My only concern is that eventually my torture test died as the
machine (512MB VM) had run out of memory - this was after about 30
hours. Save for having no free memory, the box is happy.
It looks like there is something (possibly something
entirely different) leaking memory. It does not appear to be
conntrack. Whatever, a slow memory leak causing death on a tiny
VM over 5,000 iterations is better than an oops after 5. Memory
stats below. I will leave the vm up in case anyone wants other
stats.

On the suggestion to move the check for ->nfnl into
nfnetlink_has_listeners(), the problem with that is that
if item->report is non-NULL, nfnetlink_has_listeners()
will not be called, and the early return will not be made.
This will merely delay the oops until elsewhere (nfnetlink_send
for example).
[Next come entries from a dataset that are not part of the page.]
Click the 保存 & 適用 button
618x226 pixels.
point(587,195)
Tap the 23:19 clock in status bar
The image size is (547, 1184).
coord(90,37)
The check is currently as follows:

if (!item->report && !nfnetlink_has_listeners(net, group))
return 0;

I am a very long way from being a netlink expert, but I am not
entirely sure what the point of progressing further is if there
are no listeners if item->report is non-null. Certainly there is
no point in progressing if net->nfnl NULL (as this will oops
before item->report is meaningfully used - it's just passed
as a parametner to nfnetlink_send which will crash). It's
almost as if that test should be || not &&.

Perhaps we should check net->nfnl in both places.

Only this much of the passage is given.